Les pays émergents ne pouvaient rester longtemps à l’écart des grandes manœuvres qui agitent le monde des affaires dans nos pays que l’on dit développés. La surprise, l’émoi, voire le rejet n’en sont pas moins visibles quand le métallurgiste Arcelor semble condamné à un mariage russe pour ne pas devenir la proie d’un industriel indien. Mais qui aurait imaginé les mêmes débats dans la zone d’appellation d’origine du vignoble champenois ?
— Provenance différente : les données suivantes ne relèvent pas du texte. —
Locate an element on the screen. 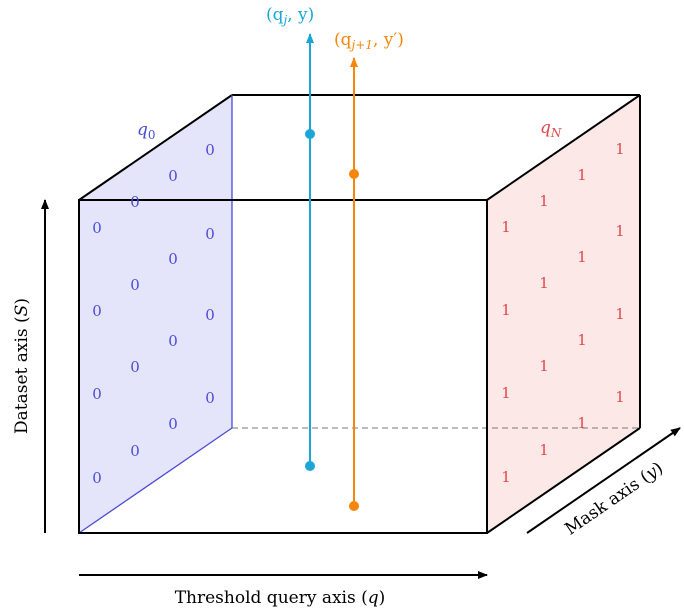  right-face-digits: 1 1 1 1 1 1 1 1 1 1 1 1 1 1 1 1 is located at coordinates (563, 313).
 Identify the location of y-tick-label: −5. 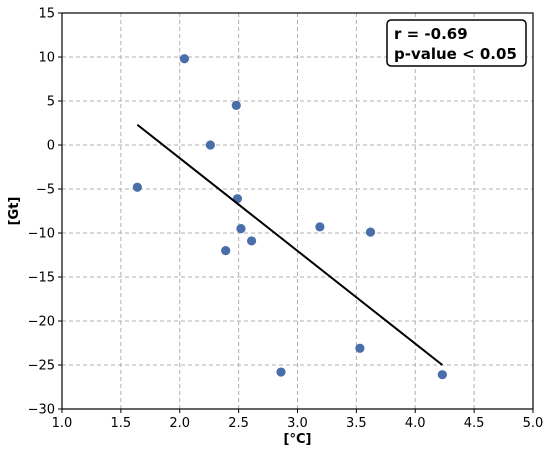
(46, 190).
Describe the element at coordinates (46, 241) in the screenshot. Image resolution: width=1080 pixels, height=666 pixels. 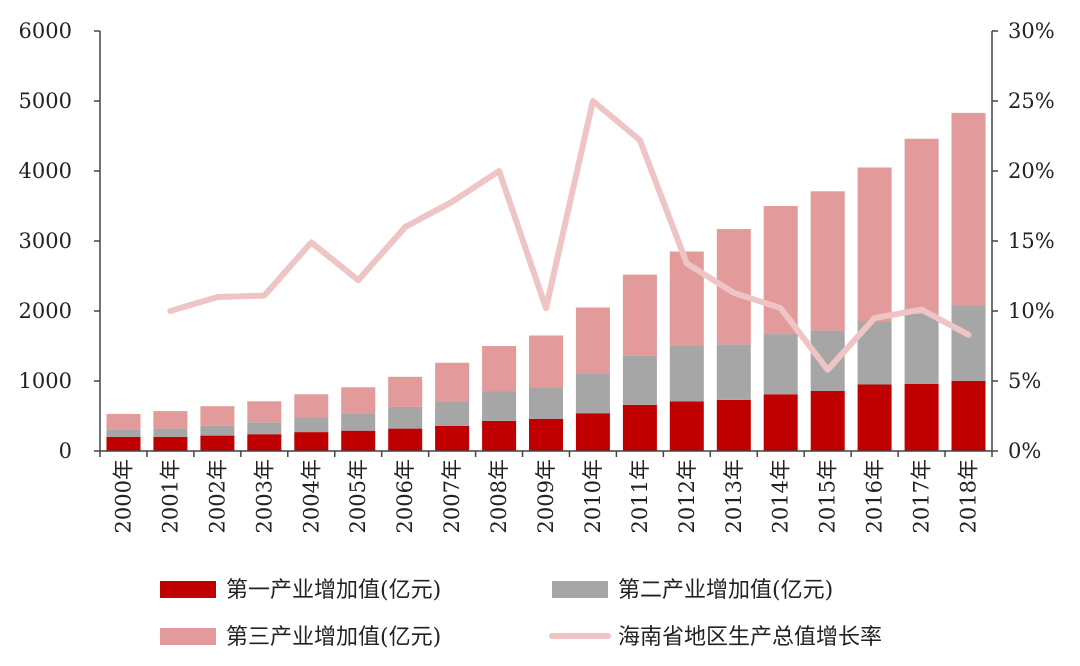
I see `left-tick-label-3: 3000` at that location.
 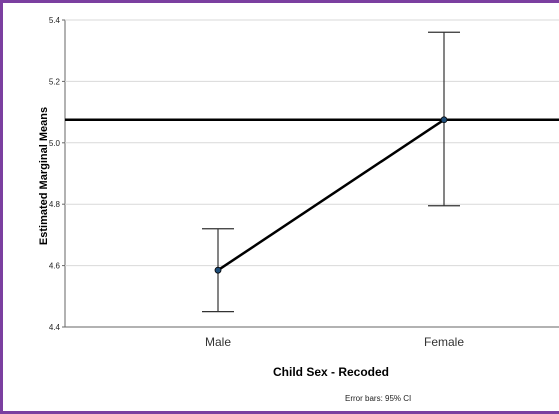 I want to click on error-bars-note: Error bars: 95% CI, so click(x=378, y=398).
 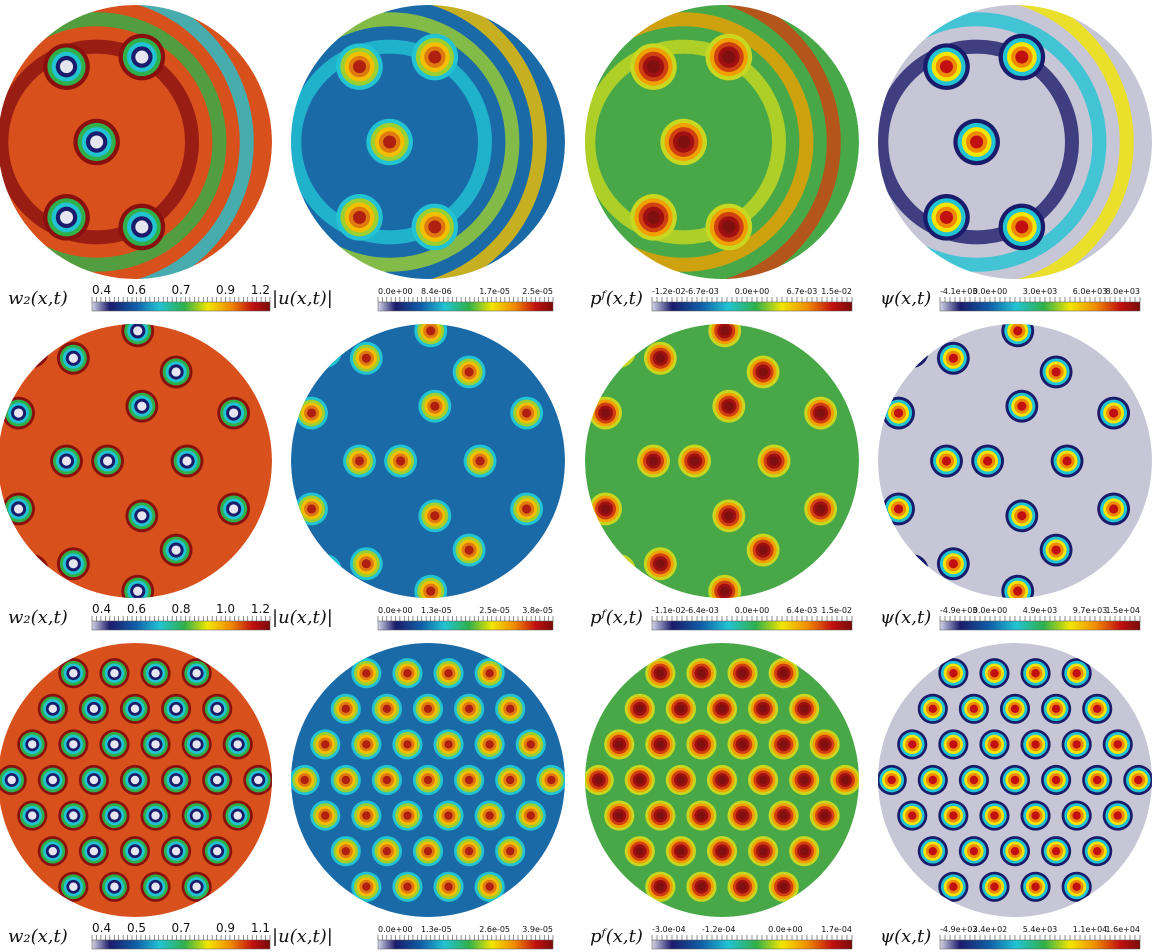 I want to click on colorbar-tick-label: 0.4, so click(x=102, y=290).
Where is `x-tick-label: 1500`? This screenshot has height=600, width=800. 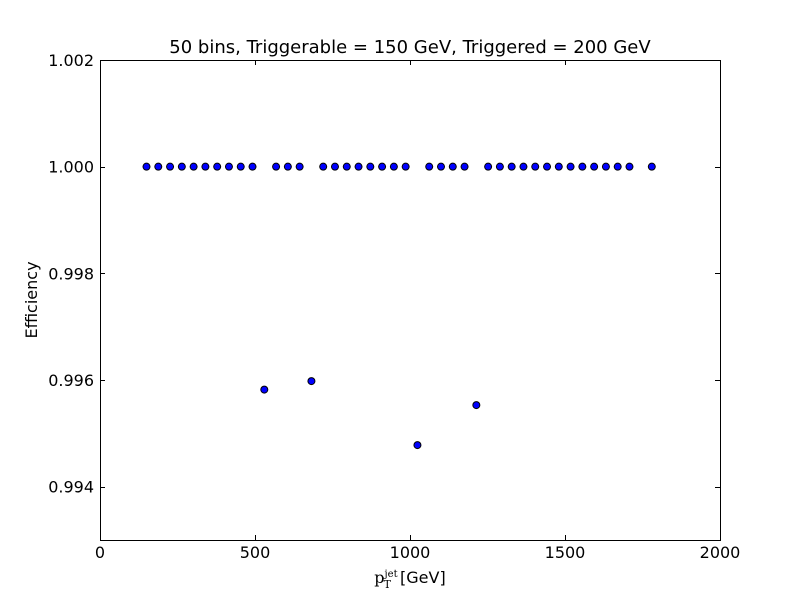
x-tick-label: 1500 is located at coordinates (566, 552).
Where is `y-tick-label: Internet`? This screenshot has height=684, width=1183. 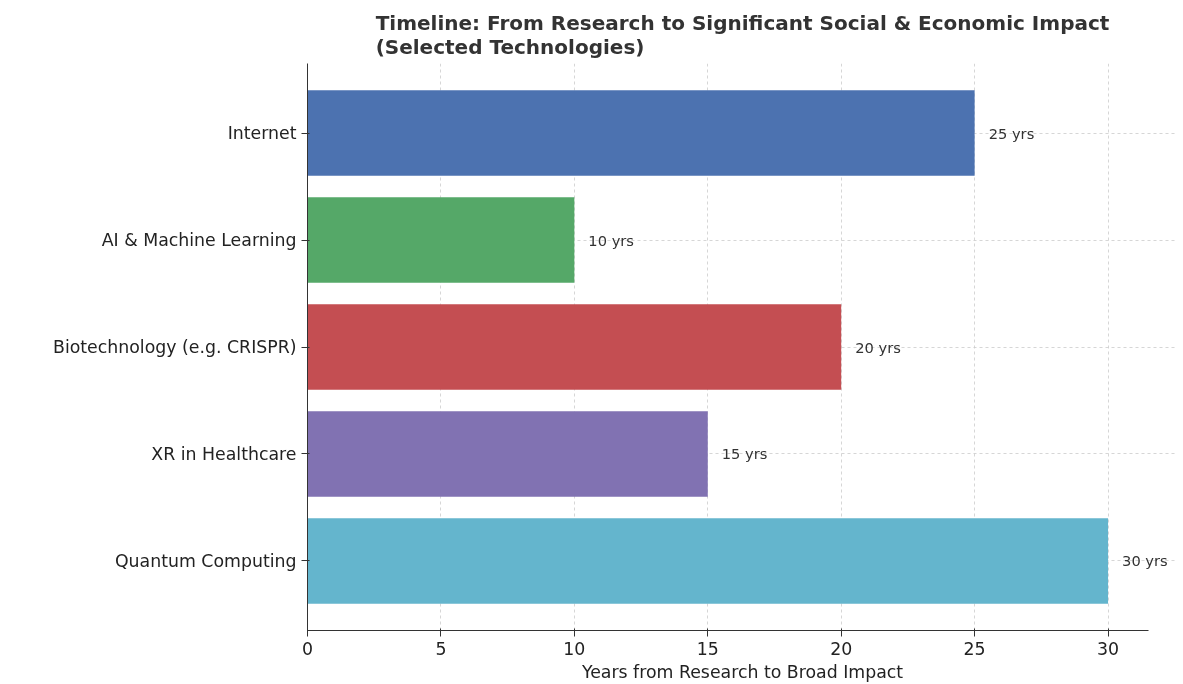 y-tick-label: Internet is located at coordinates (262, 134).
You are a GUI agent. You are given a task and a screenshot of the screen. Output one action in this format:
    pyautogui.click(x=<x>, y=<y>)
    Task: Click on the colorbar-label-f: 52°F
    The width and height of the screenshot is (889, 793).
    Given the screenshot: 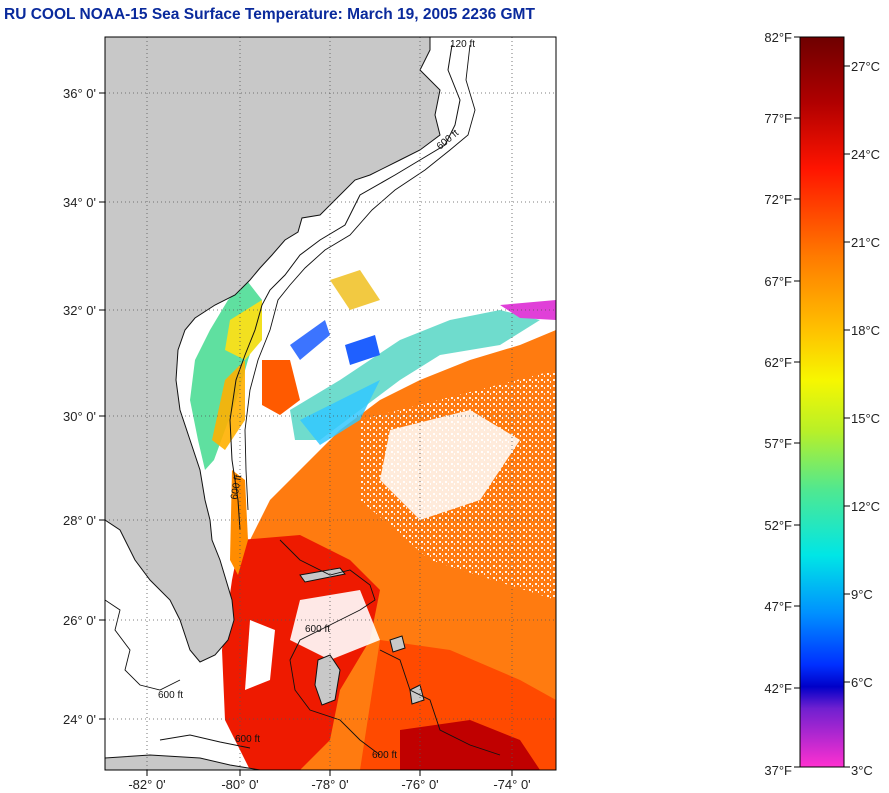 What is the action you would take?
    pyautogui.click(x=778, y=526)
    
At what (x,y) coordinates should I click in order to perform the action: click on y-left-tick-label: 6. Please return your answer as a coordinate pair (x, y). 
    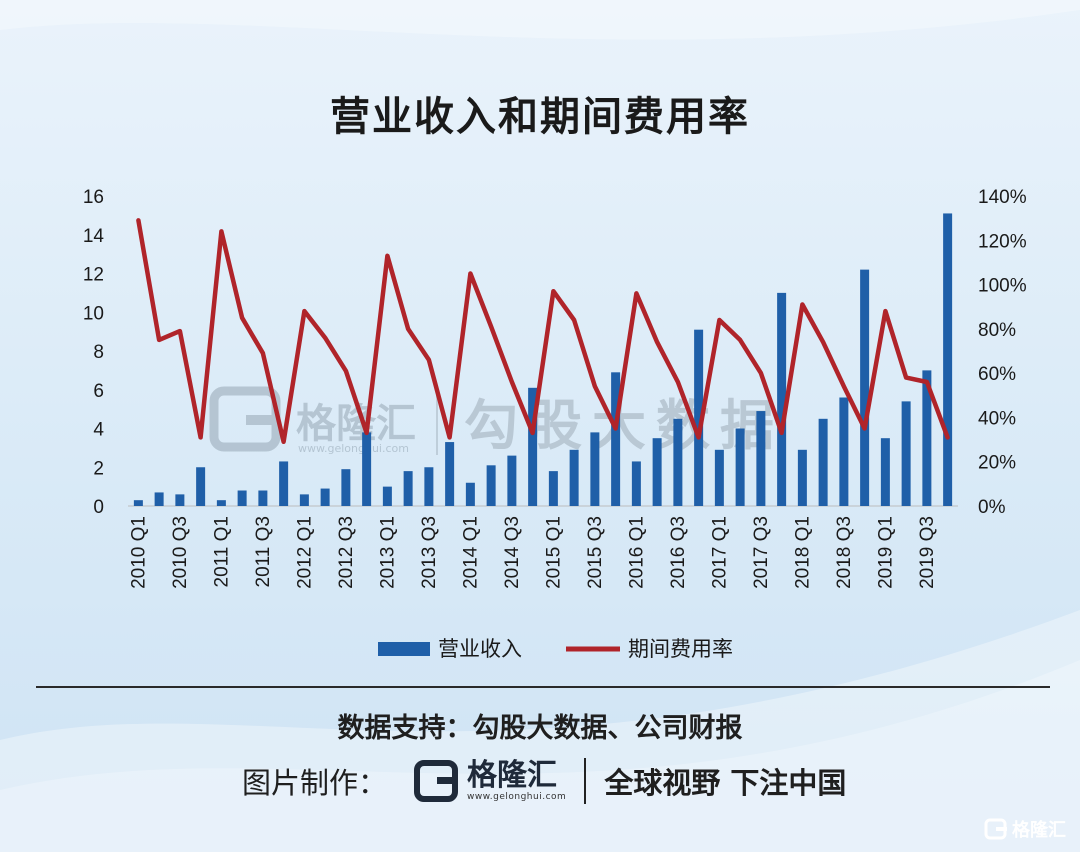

Les péripéties pour la reprise de la maison Taittinger illustrent cette nouvelle donne avec tous les ingrédients à la mode. Quand des dissensions mettent fin à un empire familial, les fonds d’investissement anglo-saxons savent jouer leur partition comme l’a fait l’américain Starwood. Et comme il en avait convenu au départ, il garderait les actifs hôteliers et revendrait le champagne. Mais comment ne pas susciter des surenchères, même quand on s’est dit d’emblée ouvert à un retour de la 9e maison de champagne dans le giron familial ? Ce qui n’a pas manqué, et a mis en branle sept ou huit candidats, dont le belge Albert Frère et, là aussi, un indien… le brasseur United Breweries. Tout cela pour finir, certes avec un changement de génération aux commandes de Taittinger, mais dans un système étroitement local avec une intervention décisive – mais pour combien de temps ? – de la banque la plus impliquée dans le système viticole champenois, le Crédit agricole.